HBase Architecture: Use Cases, Components & Data Model
HBase Architecture and its Important Components
Below is a detailed architrecutre of HBase with components:
HBase architecture consists mainly of four components
- HMaster
- HRegionserver
- HRegions
- Zookeeper
- HDFS
In this tutorial- you will learn,
- HBase Architecture and its Important Components
- HMaster
- H Region Server
- HRegions
- ZooKeeper
- HDFS
- HBase Data Model
- HBase Use Cases
- Storage Mechanism in HBase
- HBase Read and Write Data Explained
- HBASE vs. HDFS
HMaster
HMaster in HBase is the implementation of a Master server in HBase architecture. It acts as a monitoring agent to monitor all Region Server instances present in the cluster and acts as an interface for all the metadata changes. In a distributed cluster environment, Master runs on NameNode. Master runs several background threads.
The following are important roles performed by HMaster in HBase.
- Plays a vital role in terms of performance and maintaining nodes in the cluster.
- HMaster provides admin performance and distributes services to different region servers.
- HMaster assigns regions to region servers.
- HMaster has the features like controlling load balancing and failover to handle the load over nodes present in the cluster.
- When a client wants to change any schema and to change any Metadata operations, HMaster takes responsibility for these operations.
Some of the methods exposed by HMaster Interface are primarily Metadata oriented methods.
- Table (createTable, removeTable, enable, disable)
- ColumnFamily (add Column, modify Column)
- Region (move, assign)
The client communicates in a bi-directional way with both HMaster and ZooKeeper. For read and write operations, it directly contacts with HRegion servers. HMaster assigns regions to region servers and in turn, check the health status of region servers.
In entire architecture, we have multiple region servers. Hlog present in region servers which are going to store all the log files.
HBase Region Servers
When HBase Region Server receives writes and read requests from the client, it assigns the request to a specific region, where the actual column family resides. However, the client can directly contact with HRegion servers, there is no need of HMaster mandatory permission to the client regarding communication with HRegion servers. The client requires HMaster help when operations related to metadata and schema changes are required.
HRegionServer is the Region Server implementation. It is responsible for serving and managing regions or data that is present in a distributed cluster. The region servers run on Data Nodes present in the Hadoop cluster.
HMaster can get into contact with multiple HRegion servers and performs the following functions.
- Hosting and managing regions
- Splitting regions automatically
- Handling read and writes requests
- Communicating with the client directly
HBase Regions
HRegions are the basic building elements of HBase cluster that consists of the distribution of tables and are comprised of Column families.

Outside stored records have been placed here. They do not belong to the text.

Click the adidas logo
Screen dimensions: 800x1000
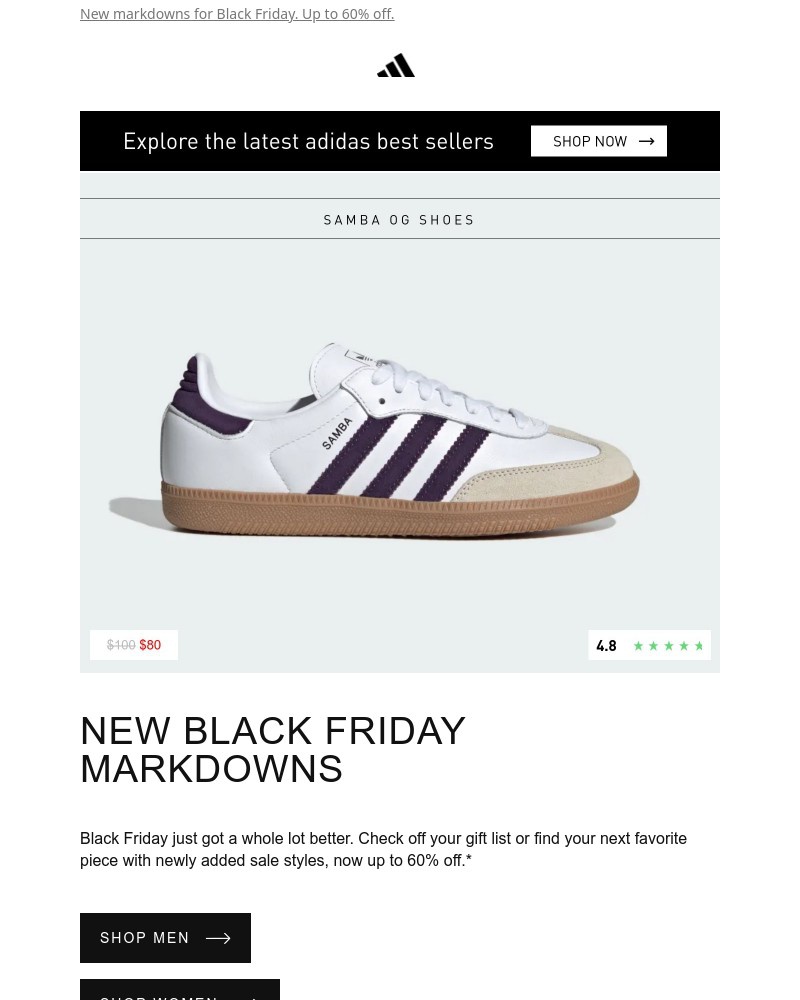coord(396,64)
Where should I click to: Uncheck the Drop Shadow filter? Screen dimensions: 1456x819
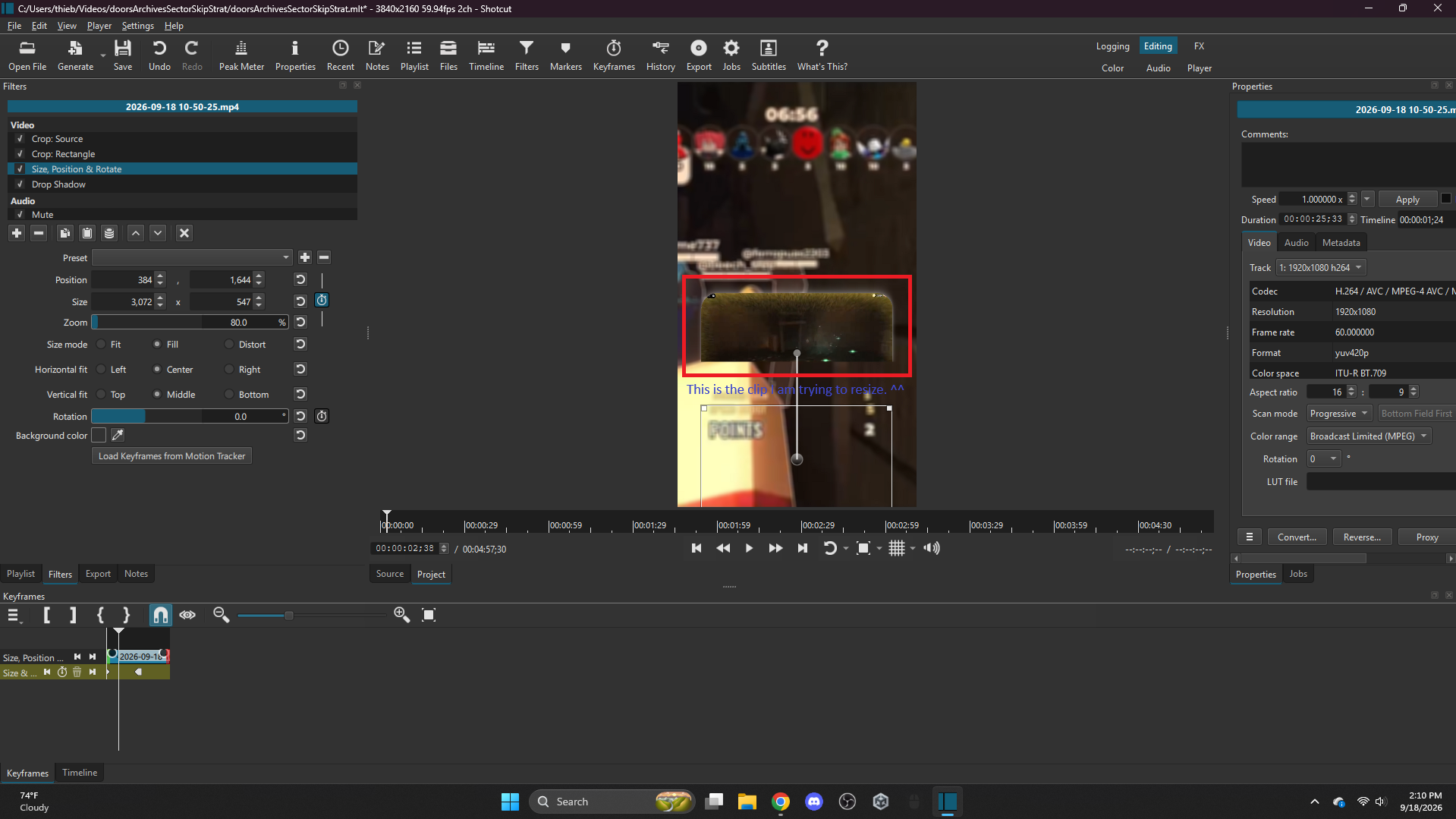pyautogui.click(x=20, y=184)
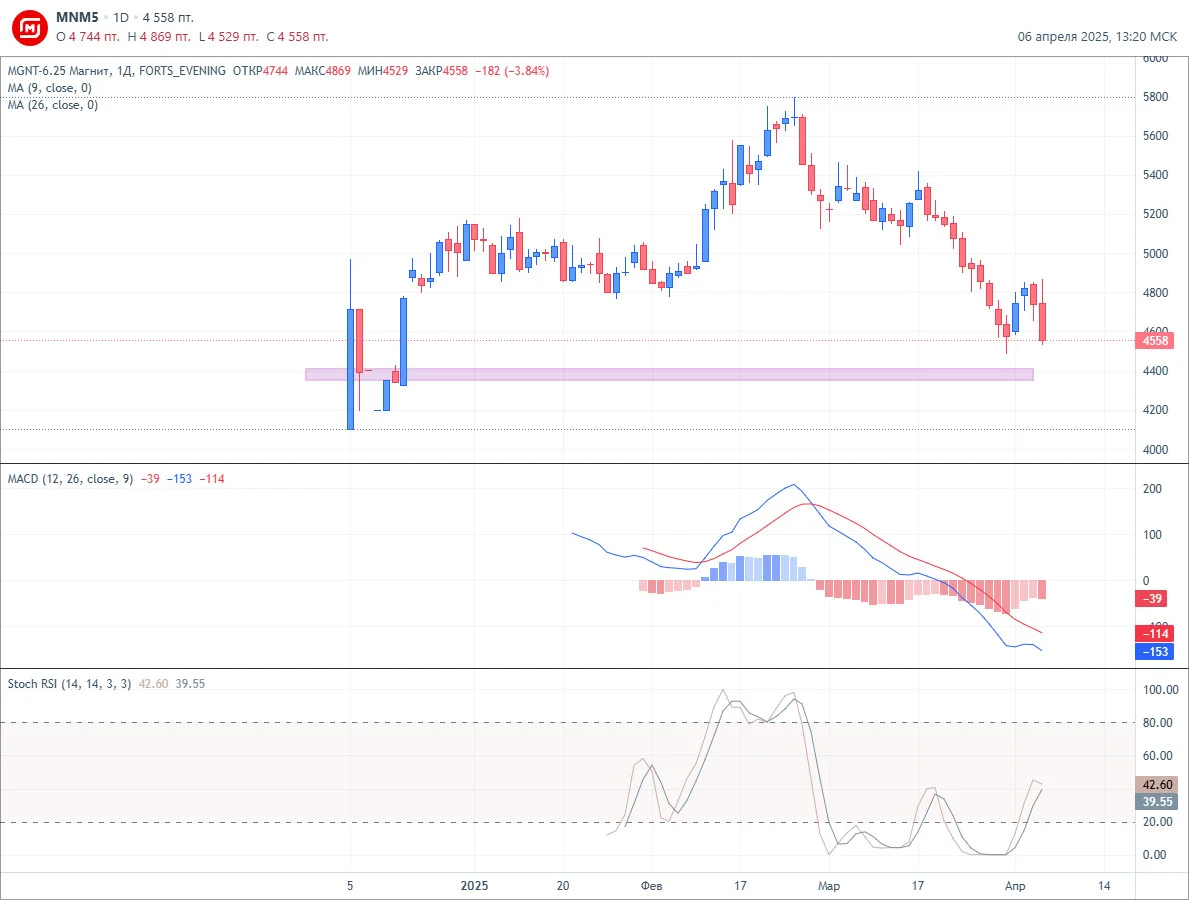Click the 42.60 Stoch RSI value tag
The width and height of the screenshot is (1189, 900).
point(1156,785)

It contains multiple stores, one for each column family. It consists of mainly two components, which are Memstore and Hfile.
ZooKeeper
HBase Zookeeper is a centralized monitoring server which maintains configuration information and provides distributed synchronization. Distributed synchronization is to access the distributed applications running across the cluster with the responsibility of providing coordination services between nodes. If the client wants to communicate with regions, the server’s client has to approach ZooKeeper first.
It is an open source project, and it provides so many important services.
Services provided by ZooKeeper
- Maintains Configuration information
- Provides distributed synchronization
- Client Communication establishment with region servers
- Provides ephemeral nodes for which represent different region servers
- Master servers usability of ephemeral nodes for discovering available servers in the cluster
- To track server failure and network partitions
Master and HBase slave nodes ( region servers) registered themselves with ZooKeeper. The client needs access to ZK(zookeeper) quorum configuration to connect with master and region servers.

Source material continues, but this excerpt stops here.